Ignoring robots.txt can be useful when validating a Scrapy spider against staging environments, QA targets, or owned sites where crawl rules are intentionally restrictive. Disabling the rules keeps focus on parsing, request scheduling, and data extraction without being blocked by disallow patterns meant for public bots.

The robots.txt file lives at the site root and contains User-agent and Disallow directives that polite crawlers use to decide which paths to avoid. When ROBOTSTXT_OBEY is enabled, Scrapy fetches /robots.txt for each domain and uses RobotsTxtMiddleware to filter requests that match the rules for the configured user agent.

Disabling ROBOTSTXT_OBEY prevents those rules from being applied, either temporarily for a single run via command-line settings or permanently via the project settings.py file. Skipping crawl rules can breach acceptable use policies and may trigger blocking or rate limiting, so only apply this to targets with explicit permission and conservative request rates.

Steps to ignore robots.txt for Scrapy spiders:

  1. Open the robots.txt file for the target site to review its crawl rules (optional).
    $ curl http://app.internal.example:8000/robots.txt
    User-agent: *
    Disallow: /private/
  2. Run the spider with the current project settings to see whether robots.txt is being consulted.
    $ scrapy crawl simplified -s LOG_LEVEL=DEBUG
    2026-01-01 08:29:20 [scrapy.utils.log] INFO: Scrapy 2.11.1 started (bot: simplifiedguide)
    ##### snipped #####
    {'BOT_NAME': 'simplifiedguide',
     'NEWSPIDER_MODULE': 'simplifiedguide.spiders',
     'ROBOTSTXT_OBEY': True,
     'SPIDER_MODULES': ['simplifiedguide.spiders']}
    ##### snipped #####
    2026-01-01 08:29:20 [scrapy.middleware] INFO: Enabled downloader middlewares:
    ['scrapy.downloadermiddlewares.robotstxt.RobotsTxtMiddleware',
    ##### snipped #####
    2026-01-01 08:29:20 [scrapy.core.engine] DEBUG: Crawled (200) <GET http://app.internal.example:8000/robots.txt> (referer: None)
  3. Run the spider with ROBOTSTXT_OBEY disabled for a single crawl using the --set option.
    $ scrapy crawl simplified --set=ROBOTSTXT_OBEY=False
    2026-01-01 08:29:30 [scrapy.utils.log] INFO: Scrapy 2.11.1 started (bot: simplifiedguide)
    ##### snipped #####
    2026-01-01 08:29:30 [scrapy.crawler] INFO: Overridden settings:
    {'BOT_NAME': 'simplifiedguide',
     'NEWSPIDER_MODULE': 'simplifiedguide.spiders',
     'ROBOTSTXT_OBEY': 'False',
     'SPIDER_MODULES': ['simplifiedguide.spiders']}

    RobotsTxtMiddleware is not loaded when ROBOTSTXT_OBEY is disabled, so robots.txt rules are skipped for that run.

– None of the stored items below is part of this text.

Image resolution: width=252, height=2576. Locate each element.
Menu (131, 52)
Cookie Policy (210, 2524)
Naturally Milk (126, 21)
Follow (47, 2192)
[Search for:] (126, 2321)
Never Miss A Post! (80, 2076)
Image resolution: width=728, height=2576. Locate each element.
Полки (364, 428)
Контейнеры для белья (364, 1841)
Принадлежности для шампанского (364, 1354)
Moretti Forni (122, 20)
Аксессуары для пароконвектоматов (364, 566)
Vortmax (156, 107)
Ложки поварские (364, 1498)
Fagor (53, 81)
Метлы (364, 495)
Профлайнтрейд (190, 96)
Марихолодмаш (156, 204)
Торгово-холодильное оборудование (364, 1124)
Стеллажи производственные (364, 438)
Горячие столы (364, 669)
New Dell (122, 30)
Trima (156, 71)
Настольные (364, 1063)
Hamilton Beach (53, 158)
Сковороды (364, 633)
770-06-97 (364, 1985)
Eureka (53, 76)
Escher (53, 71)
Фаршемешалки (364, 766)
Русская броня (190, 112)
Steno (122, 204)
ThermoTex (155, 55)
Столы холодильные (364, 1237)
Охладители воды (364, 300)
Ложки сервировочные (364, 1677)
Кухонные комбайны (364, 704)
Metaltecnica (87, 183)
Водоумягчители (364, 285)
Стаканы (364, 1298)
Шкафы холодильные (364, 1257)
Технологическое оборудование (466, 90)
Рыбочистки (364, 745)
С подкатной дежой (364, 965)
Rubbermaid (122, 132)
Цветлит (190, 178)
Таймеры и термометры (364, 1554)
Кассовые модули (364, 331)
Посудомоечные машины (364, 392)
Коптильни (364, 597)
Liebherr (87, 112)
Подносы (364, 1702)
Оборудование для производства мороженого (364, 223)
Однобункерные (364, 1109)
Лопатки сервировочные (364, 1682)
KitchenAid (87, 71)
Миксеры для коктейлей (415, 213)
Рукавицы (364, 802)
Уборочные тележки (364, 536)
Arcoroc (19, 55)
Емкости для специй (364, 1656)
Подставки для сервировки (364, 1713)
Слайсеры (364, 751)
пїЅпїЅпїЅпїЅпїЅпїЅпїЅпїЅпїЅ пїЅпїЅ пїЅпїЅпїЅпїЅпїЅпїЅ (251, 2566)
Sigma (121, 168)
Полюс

    Ignoring robots.txt without explicit permission can violate site terms and may trigger blocks such as HTTP 403 responses, CAPTCHAs, or IP bans.

  4. Open Scrapy's project settings file in an editor.
    $ vi simplifiedguide/settings.py
  5. Locate the ROBOTSTXT_OBEY setting.
    # Obey robots.txt rules
    ROBOTSTXT_OBEY = True
  6. Set ROBOTSTXT_OBEY to False in the project settings.
    ROBOTSTXT_OBEY = False

    This change applies to all spiders in the project unless a spider overrides settings via custom_settings.

  7. Confirm the project-level ROBOTSTXT_OBEY value is now disabled.
    $ scrapy settings --get ROBOTSTXT_OBEY
    False